## WHAT IS ASKED:
Arrange the lines of the listing as a Markdown table with the columns "Row" and "Line." Begin at the line that has "Open the search magnifier icon", stop after the last line of the listing, and omit blank lines and the pictures.

- - - -

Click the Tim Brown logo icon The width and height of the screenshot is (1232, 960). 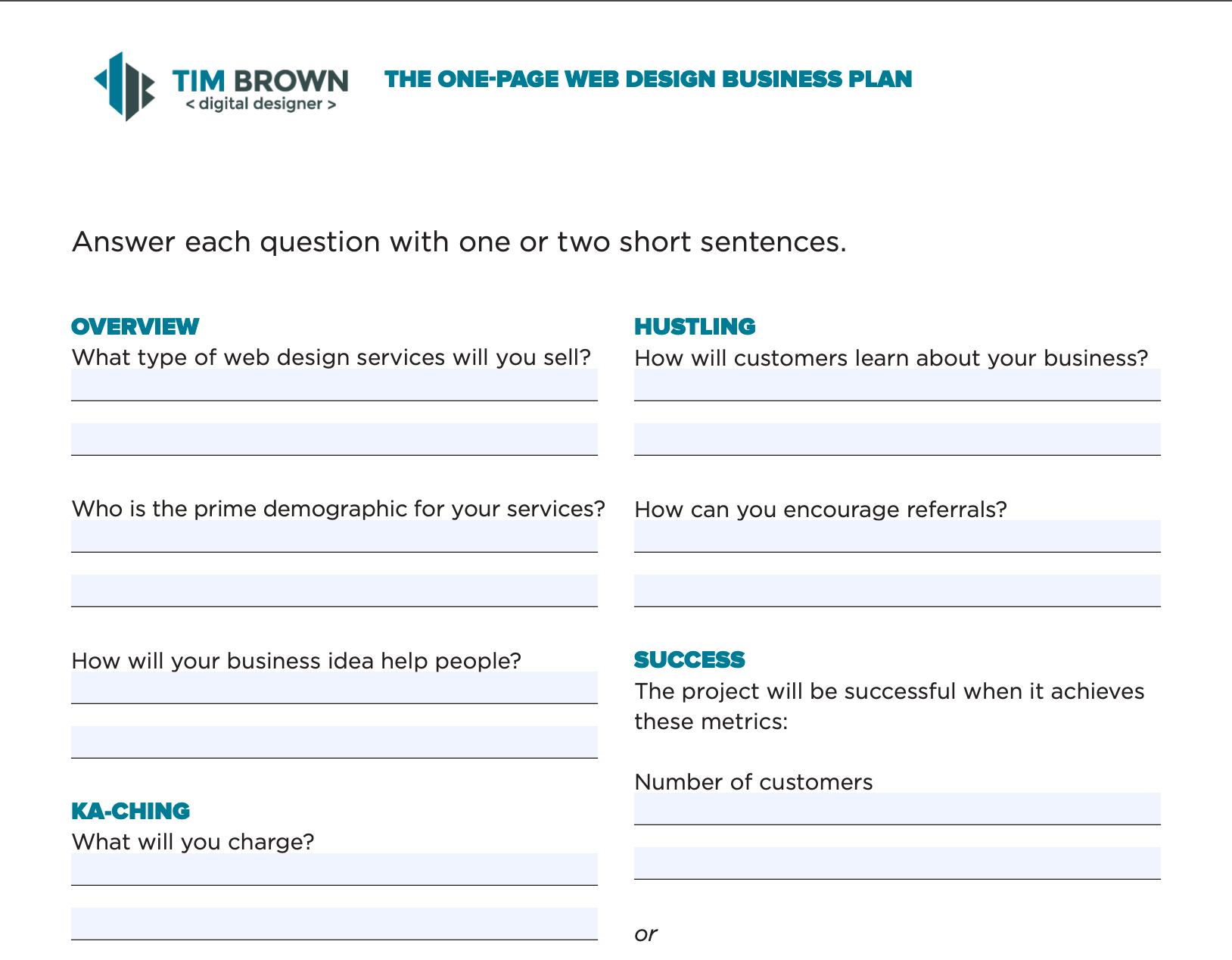[x=125, y=86]
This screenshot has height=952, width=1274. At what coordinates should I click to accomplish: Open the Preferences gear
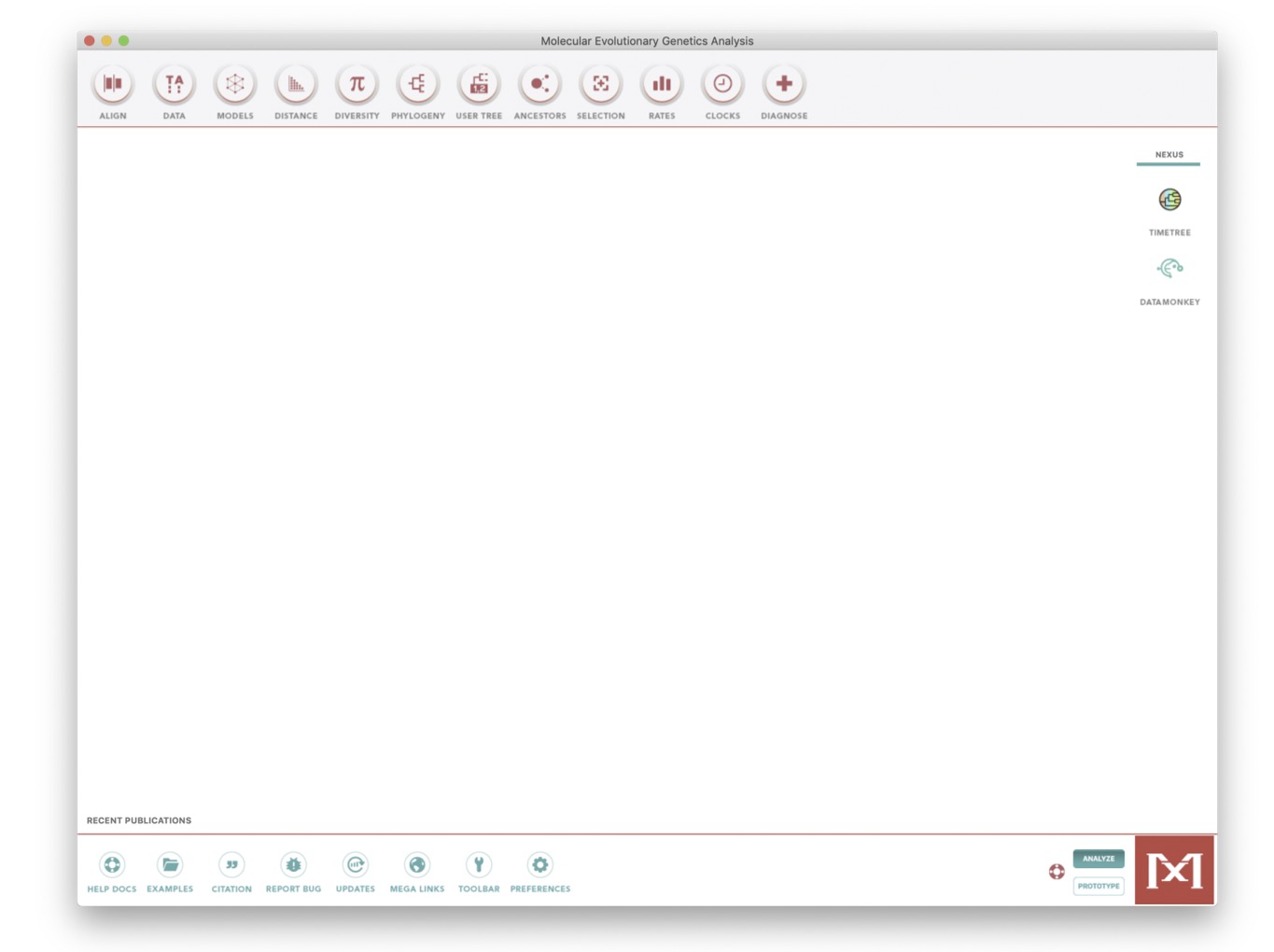[539, 865]

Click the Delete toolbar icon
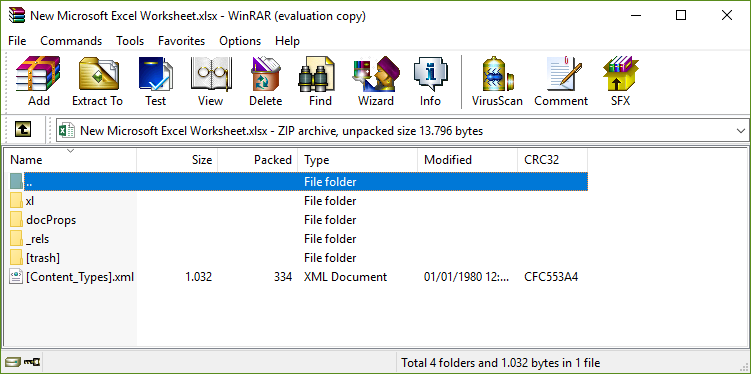click(265, 81)
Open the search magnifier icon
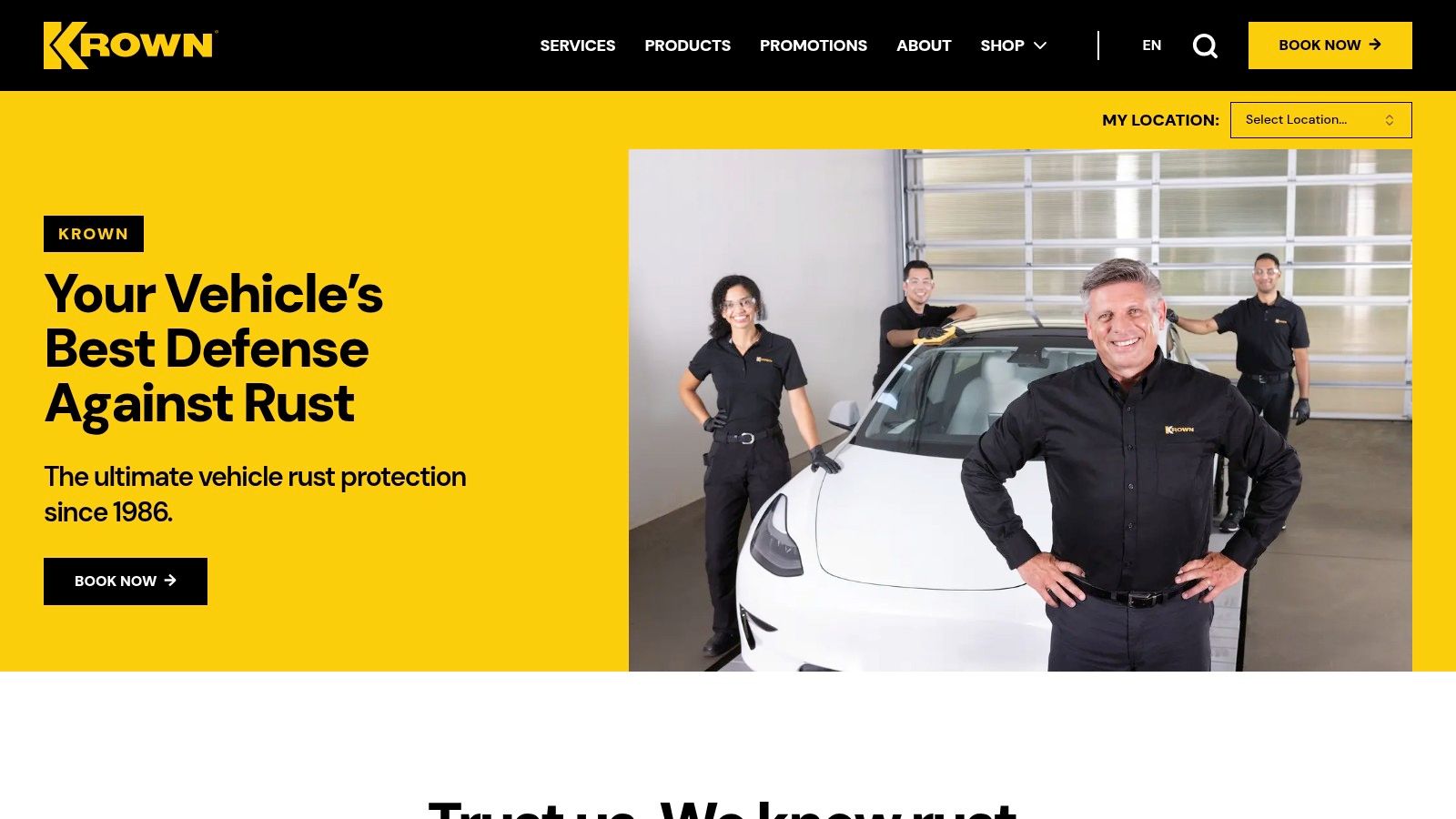Screen dimensions: 1456x819 pos(1205,46)
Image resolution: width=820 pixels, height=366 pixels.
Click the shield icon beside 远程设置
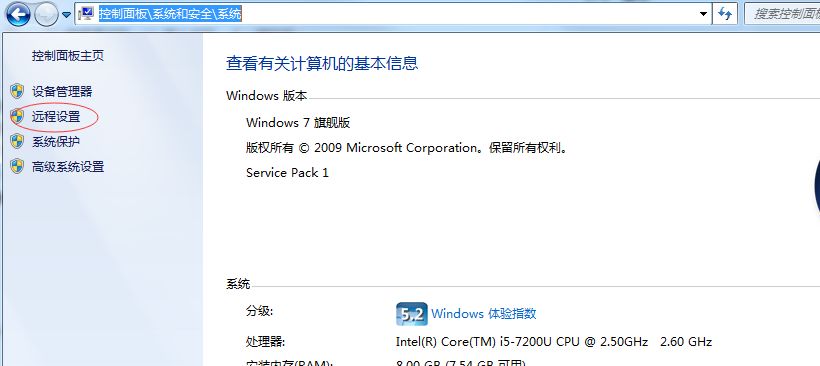tap(17, 116)
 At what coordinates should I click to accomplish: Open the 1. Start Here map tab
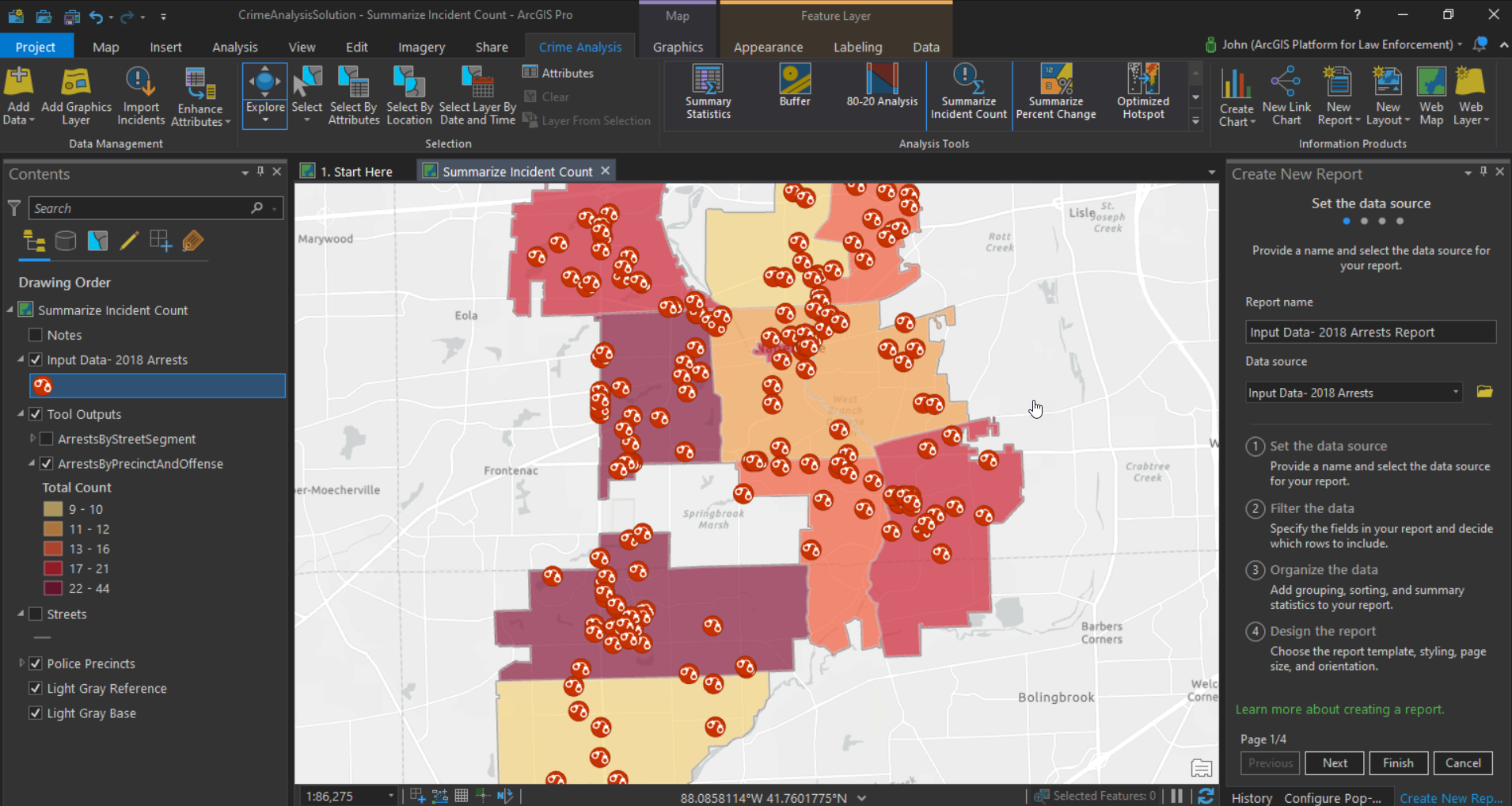tap(355, 172)
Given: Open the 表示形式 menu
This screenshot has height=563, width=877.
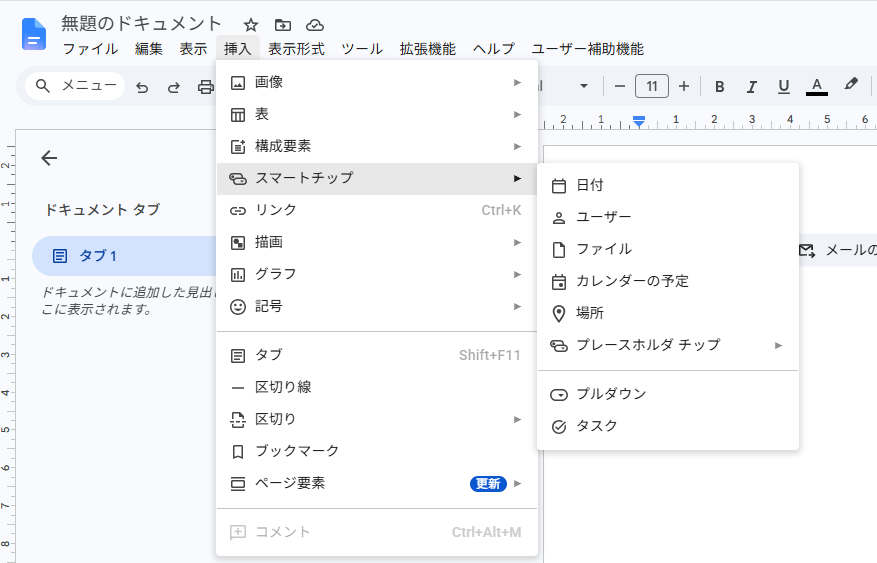Looking at the screenshot, I should pos(296,49).
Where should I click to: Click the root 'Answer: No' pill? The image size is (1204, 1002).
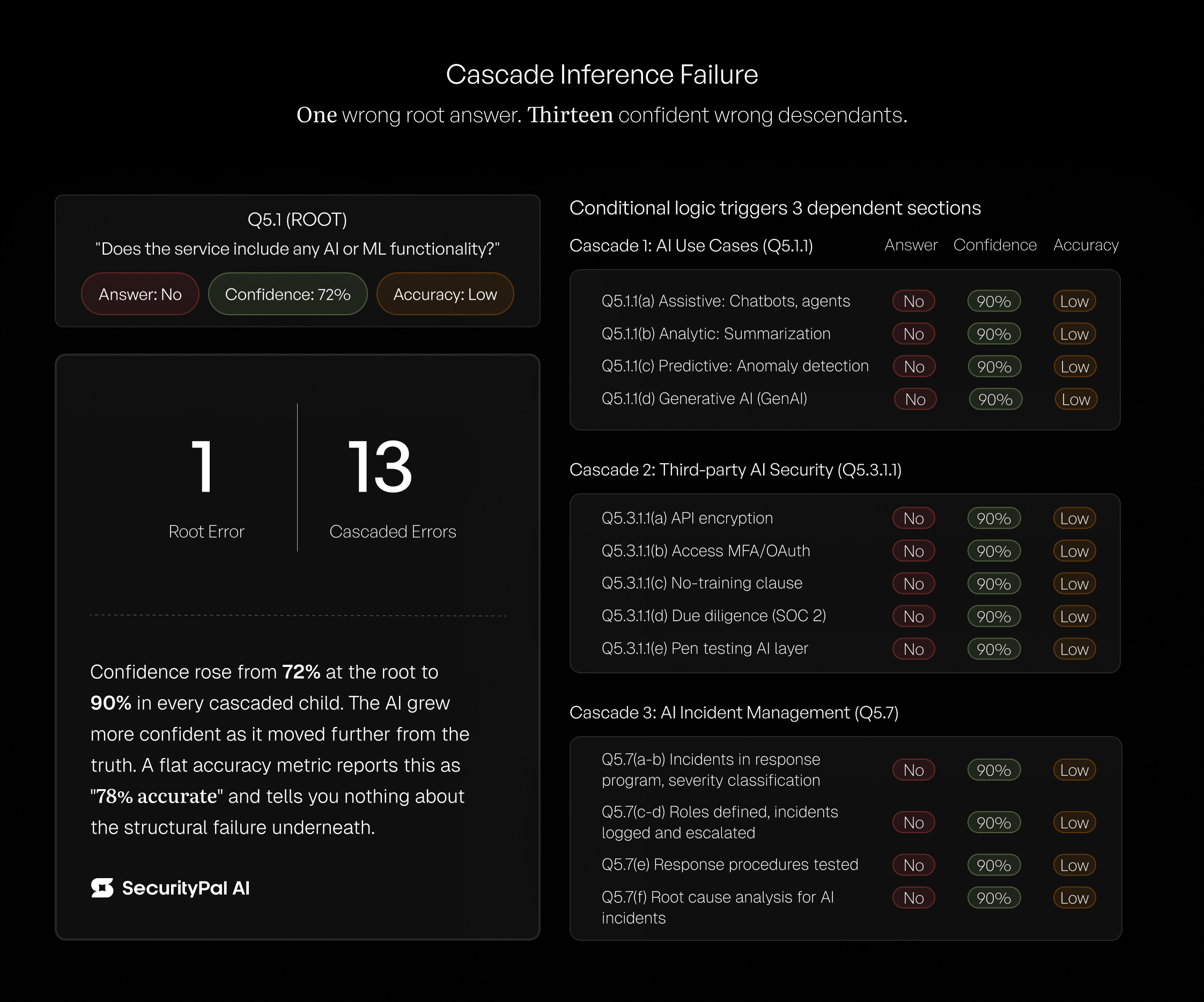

- - - -

## RESULT OF THE TASK:
| Row | Line |
|---|---|
| 1 | Open the search magnifier icon |
| 2 | Screen dimensions: 1456x819 pos(1205,46) |
| 3 | Image resolution: width=820 pixels, height=366 pixels. |
| 4 | Click the shield icon beside 远程设置 |
| 5 | tap(17, 116) |
| 6 |  At what coordinates should I click to accomplish: Open the 1. Start Here map tab |
| 7 | tap(355, 172) |
| 8 | Given: Open the 表示形式 menu |
| 9 | This screenshot has height=563, width=877. |
| 10 | Looking at the screenshot, I should pos(296,49). |
| 11 | Where should I click to: Click the root 'Answer: No' pill? The image size is (1204, 1002). |